Naturally, when I came to the point of needing to delete the first column and second row, I looked for a way to do the same thing. I couldn’t do it. I poked at this for a couple days, and reached the conclusion that, in fact, there is no obvious correspondence between these operations (splits and amalgamations and such) on a sub-matrix, and the corresponding operations on the larger matrix. Clearly, a new abstraction was needed, so I defined a new type class, ReducibleMatrix, defining just those operations that carry over nicely to sub-matrices: namely, the row and column operations. Then the huge insight of Franks, the ability to compose splits and amalgamations and expansions and the like to form elementary row and column operations, corresponds to this line of code:
instance FlowEquiv a => ReducibleMatrix a where
and Franks proof is realized by the definitions of the functions from ReducibleMatrix. So then I set out to implement those operations of Franks that need to be performed on submatrices in terms of the ReducibleMatrix type class. And that’s when I saw it. I could not convert my implementation of that one piece (turning the first column of A – I into the gcd of the entries) on the ReducibleMatrix type class in the way that Franks described it. Why? Because of that conjugation by a permutation matrix. In a sense, Haskell’s type system found the error in Franks’ proof.

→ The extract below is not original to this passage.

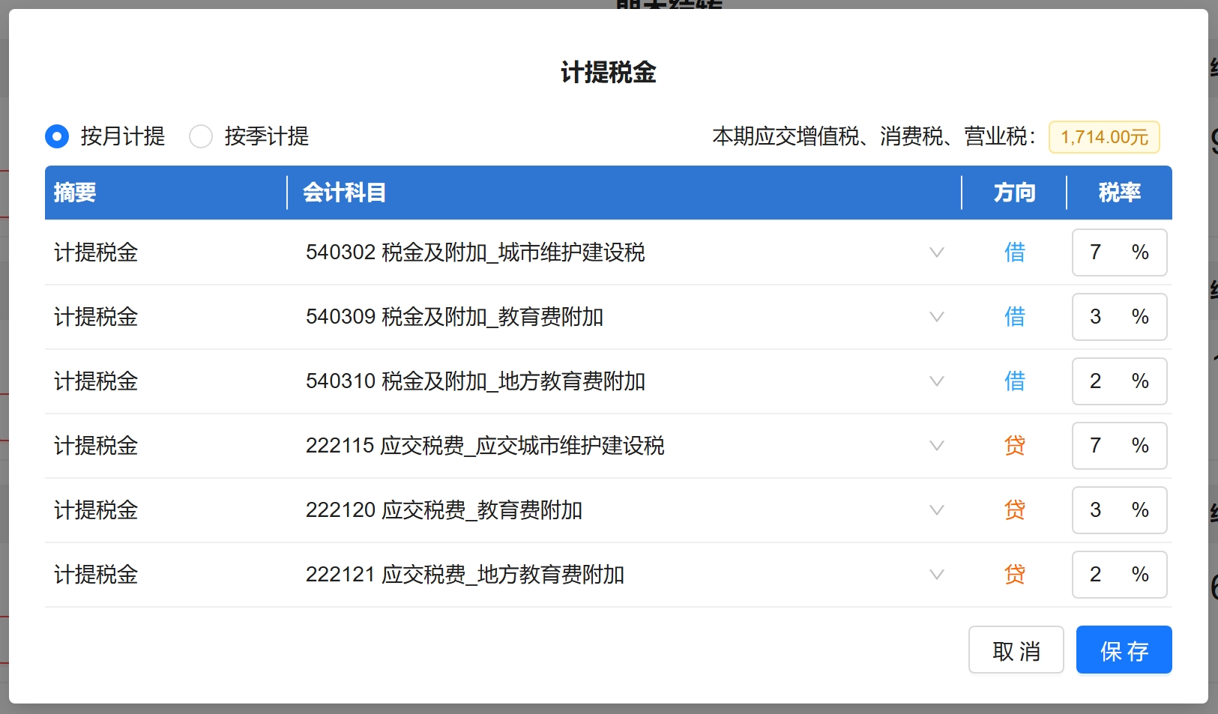
Task: Click the 1,714.00元 amount badge
Action: click(x=1104, y=137)
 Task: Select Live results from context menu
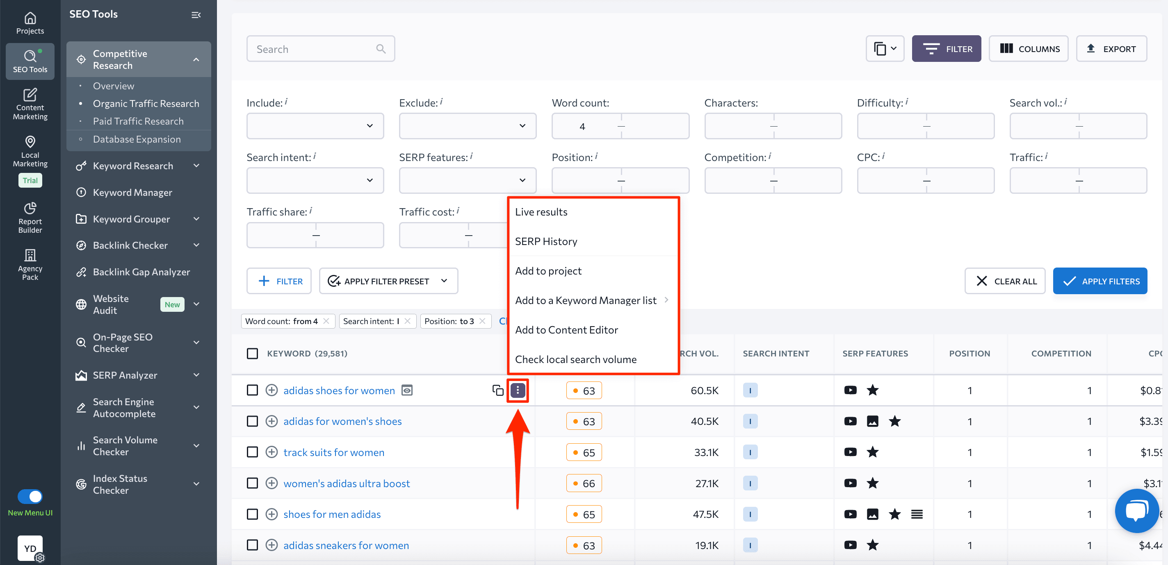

Epilogue: it turns out there’s an easy modification of Franks’ proof that works around this issue. That corresponded to implementing the g.c.d. piece in Haskell in a different way. The correction is minor, and doesn’t really have an effect on any other results, so it will appear as a brief remark in an upcoming paper I’m writing on Leavitt path algebras.
Anyway, I thought that was worth sharing. In this case, Haskell’s type system did catch not just a programming error, but an error in a mathematical result that had to the best of my knowledge gone undetected by likely hundreds of people for 25 years.